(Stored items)
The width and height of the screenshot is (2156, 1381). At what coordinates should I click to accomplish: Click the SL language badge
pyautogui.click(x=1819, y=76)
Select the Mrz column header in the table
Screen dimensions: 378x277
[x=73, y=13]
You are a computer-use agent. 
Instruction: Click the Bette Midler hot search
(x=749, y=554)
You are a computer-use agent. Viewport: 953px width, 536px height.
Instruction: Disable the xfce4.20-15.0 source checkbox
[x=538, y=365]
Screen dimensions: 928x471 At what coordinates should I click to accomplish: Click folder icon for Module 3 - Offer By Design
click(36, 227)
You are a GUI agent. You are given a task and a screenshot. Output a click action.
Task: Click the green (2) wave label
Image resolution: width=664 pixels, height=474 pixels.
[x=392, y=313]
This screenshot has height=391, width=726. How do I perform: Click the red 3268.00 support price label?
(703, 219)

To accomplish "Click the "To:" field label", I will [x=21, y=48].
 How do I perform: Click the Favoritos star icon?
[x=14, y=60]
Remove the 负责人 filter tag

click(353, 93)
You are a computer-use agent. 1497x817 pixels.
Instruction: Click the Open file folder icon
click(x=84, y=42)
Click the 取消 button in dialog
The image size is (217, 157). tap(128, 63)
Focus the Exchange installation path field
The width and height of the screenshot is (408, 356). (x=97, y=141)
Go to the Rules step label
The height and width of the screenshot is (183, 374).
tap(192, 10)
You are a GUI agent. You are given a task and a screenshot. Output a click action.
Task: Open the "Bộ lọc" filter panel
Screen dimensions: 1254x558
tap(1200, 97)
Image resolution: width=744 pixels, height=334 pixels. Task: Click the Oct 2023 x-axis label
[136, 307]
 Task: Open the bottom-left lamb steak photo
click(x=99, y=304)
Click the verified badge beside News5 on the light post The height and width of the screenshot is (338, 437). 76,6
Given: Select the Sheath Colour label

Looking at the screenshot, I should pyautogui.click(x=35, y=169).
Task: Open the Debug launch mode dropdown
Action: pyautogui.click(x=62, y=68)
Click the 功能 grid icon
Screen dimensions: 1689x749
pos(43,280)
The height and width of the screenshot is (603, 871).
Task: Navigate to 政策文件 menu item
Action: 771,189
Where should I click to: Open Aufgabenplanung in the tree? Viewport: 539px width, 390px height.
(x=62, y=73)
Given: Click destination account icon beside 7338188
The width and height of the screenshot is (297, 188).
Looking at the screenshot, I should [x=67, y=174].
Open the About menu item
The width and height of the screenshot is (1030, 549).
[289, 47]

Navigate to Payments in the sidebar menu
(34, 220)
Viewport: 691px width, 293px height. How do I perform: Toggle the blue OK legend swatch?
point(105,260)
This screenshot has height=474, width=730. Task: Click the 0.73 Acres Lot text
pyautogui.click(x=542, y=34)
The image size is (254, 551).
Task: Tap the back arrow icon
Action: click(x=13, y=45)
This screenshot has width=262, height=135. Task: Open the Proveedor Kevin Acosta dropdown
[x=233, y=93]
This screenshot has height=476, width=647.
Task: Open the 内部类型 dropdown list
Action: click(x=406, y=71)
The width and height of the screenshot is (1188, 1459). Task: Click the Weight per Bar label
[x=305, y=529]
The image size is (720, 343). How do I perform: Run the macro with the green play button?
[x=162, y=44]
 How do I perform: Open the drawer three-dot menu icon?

### Aim of the task
All entries are to be reproduced verbatim, with none omitted.

### Result for this exercise
The width and height of the screenshot is (2156, 1381). At what coordinates should I click to accomplish: Click the SL language badge
pyautogui.click(x=1819, y=76)
Select the Mrz column header in the table
Screen dimensions: 378x277
[x=73, y=13]
You are a computer-use agent. 
Instruction: Click the Bette Midler hot search
(x=749, y=554)
You are a computer-use agent. Viewport: 953px width, 536px height.
Instruction: Disable the xfce4.20-15.0 source checkbox
[x=538, y=365]
Screen dimensions: 928x471 At what coordinates should I click to accomplish: Click folder icon for Module 3 - Offer By Design
click(36, 227)
You are a GUI agent. You are given a task and a screenshot. Output a click action.
Task: Click the green (2) wave label
Image resolution: width=664 pixels, height=474 pixels.
[x=392, y=313]
This screenshot has height=391, width=726. How do I perform: Click the red 3268.00 support price label?
(703, 219)

To accomplish "Click the "To:" field label", I will [x=21, y=48].
 How do I perform: Click the Favoritos star icon?
[x=14, y=60]
Remove the 负责人 filter tag

click(353, 93)
You are a computer-use agent. 1497x817 pixels.
Instruction: Click the Open file folder icon
click(x=84, y=42)
Click the 取消 button in dialog
The image size is (217, 157). tap(128, 63)
Focus the Exchange installation path field
The width and height of the screenshot is (408, 356). (x=97, y=141)
Go to the Rules step label
The height and width of the screenshot is (183, 374).
tap(192, 10)
You are a GUI agent. You are given a task and a screenshot. Output a click action.
Task: Open the "Bộ lọc" filter panel
Screen dimensions: 1254x558
tap(1200, 97)
Image resolution: width=744 pixels, height=334 pixels. Task: Click the Oct 2023 x-axis label
[136, 307]
 Task: Open the bottom-left lamb steak photo
click(x=99, y=304)
Click the verified badge beside News5 on the light post The height and width of the screenshot is (338, 437). 76,6
Given: Select the Sheath Colour label

Looking at the screenshot, I should pyautogui.click(x=35, y=169).
Task: Open the Debug launch mode dropdown
Action: pyautogui.click(x=62, y=68)
Click the 功能 grid icon
Screen dimensions: 1689x749
pos(43,280)
The height and width of the screenshot is (603, 871).
Task: Navigate to 政策文件 menu item
Action: 771,189
Where should I click to: Open Aufgabenplanung in the tree? Viewport: 539px width, 390px height.
(x=62, y=73)
Given: Click destination account icon beside 7338188
The width and height of the screenshot is (297, 188).
Looking at the screenshot, I should [x=67, y=174].
Open the About menu item
The width and height of the screenshot is (1030, 549).
[289, 47]

Navigate to Payments in the sidebar menu
(34, 220)
Viewport: 691px width, 293px height. How do I perform: Toggle the blue OK legend swatch?
point(105,260)
This screenshot has height=474, width=730. Task: Click the 0.73 Acres Lot text
pyautogui.click(x=542, y=34)
The image size is (254, 551).
Task: Tap the back arrow icon
Action: click(x=13, y=45)
This screenshot has width=262, height=135. Task: Open the Proveedor Kevin Acosta dropdown
[x=233, y=93]
This screenshot has height=476, width=647.
Task: Open the 内部类型 dropdown list
Action: click(x=406, y=71)
The width and height of the screenshot is (1188, 1459). Task: Click the Weight per Bar label
[x=305, y=529]
The image size is (720, 343). How do I perform: Run the macro with the green play button?
[x=162, y=44]
 How do I perform: Open the drawer three-dot menu icon?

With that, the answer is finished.